Wednesday, April 29, 2009

Quick Link: The Brain Science Podcast

I recently discovered The Brain Science Podcast and have been going through the archives on my iPod. Quite an intriguing mix of shows/topics/guests. Fairly layperson-accessible without being dumb or fluffy. Host Dr. Ginger Campbell is very pleasantly down to earth for the most part, and doesn't come across as smarmy.

A few of the episodes (e.g. this one where the guest sounds a little overconfident about his favored technique) I've listened to so far have had a tinge of overblown self-promotion to them, and some of the topics are a bit on the "pop science" side, but other than that I've been pretty darn impressed, both by the overall quality of the topics discussed and the overall no-frills approach of the show.

I've listened to some podcasts ostensibly related to brains and cognition and such that are just...well, let's just say that they seem to have ZERO standards for who they interview.

And while I'm all for engaging with "fringe" viewpoints (let me tell you, all those insomniac adolescent nights of listening to Coast to Coast AM were great for practicing critical thinking!), ye gads, there's only so much "and today we have an interview with Lady Rainbow Moonflower Cleopatra who is a neo-shamanistic dreamwork holistic crystal therapist who discovered through the power of Dynamic Positive Imaging that she is actually the quantum reincarnation of Pikachu!" I can take.

Too much of that sort of thing and my brain starts to feel like I've eaten nothing but candy corn and Pop-Tarts for the past week. Whereas a steady diet of information and discussion from people who, you know, actually care about finding out stuff about actual reality is much more satisfying.

In any case, key things I've appreciated about the Brain Science Podcast include: an emphasis on embodiment as being a critical aspect of cognition (very refreshing!), interviews with people doing actual research (like one scientist who has spent 35 years just studying one aspect of the lobster brain!), and a reasonably straightforward format.

» **Data below**
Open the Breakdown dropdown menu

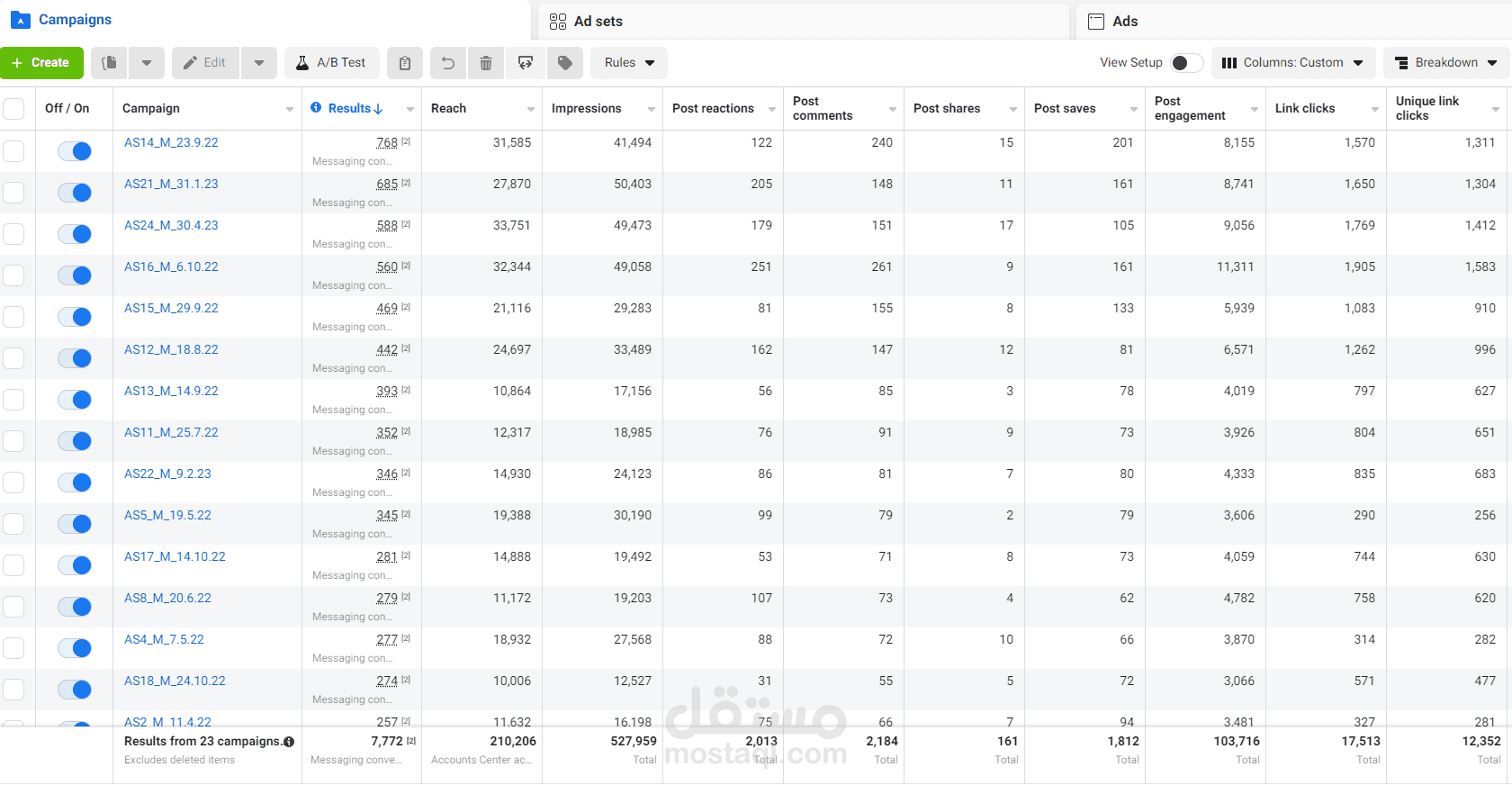[x=1445, y=63]
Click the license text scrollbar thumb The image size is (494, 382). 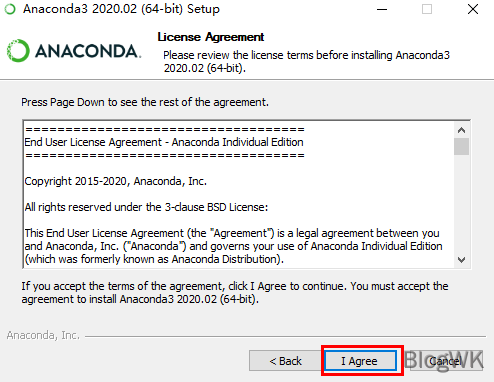[x=461, y=146]
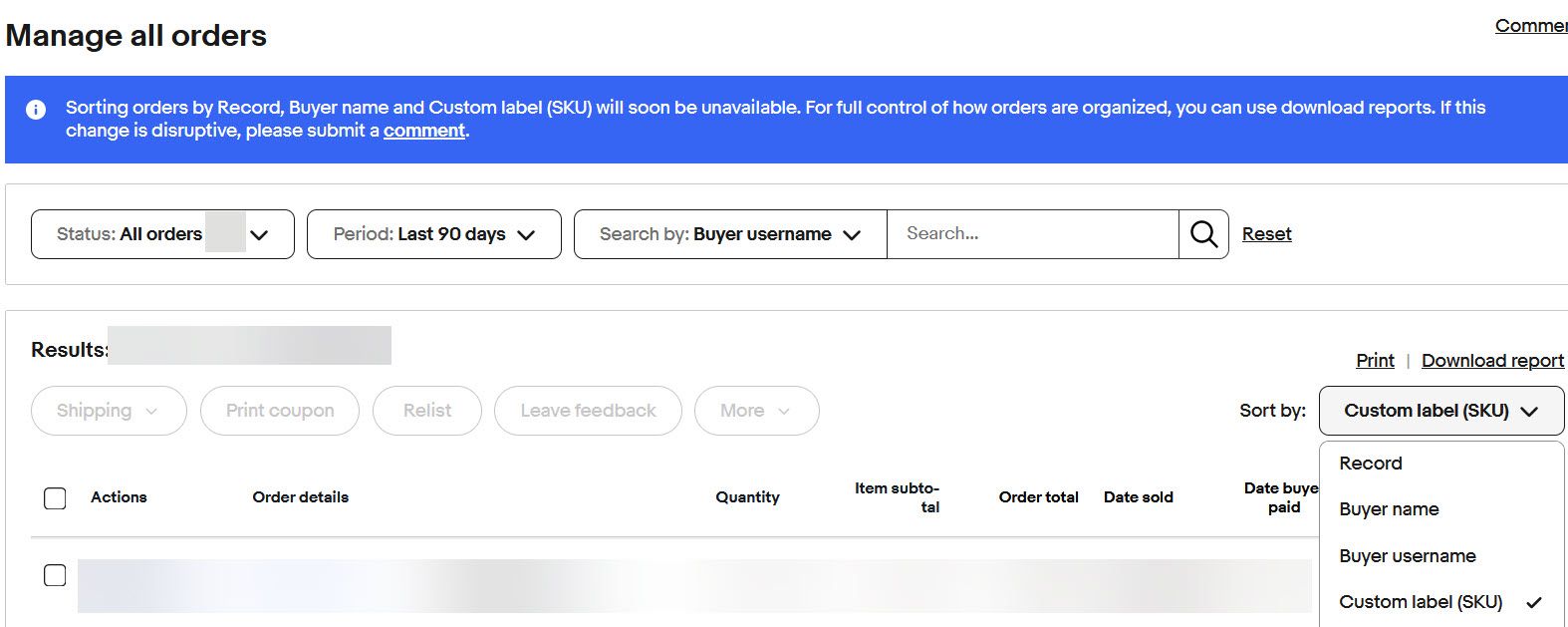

» **Tasks to complete**
• A. Please repeat the podcast post word for word, starting at "Quick Link: The" and ending at "across as smarmy.".
• B. In the podcast post, who hosts The Brain Science Podcast?

» **Task results**
• A.
Quick Link: The Brain Science Podcast

I recently discovered The Brain Science Podcast and have been going through the archives on my iPod. Quite an intriguing mix of shows/topics/guests. Fairly layperson-accessible without being dumb or fluffy. Host Dr. Ginger Campbell is very pleasantly down to earth for the most part, and doesn't come across as smarmy.

• B. Dr. Ginger Campbell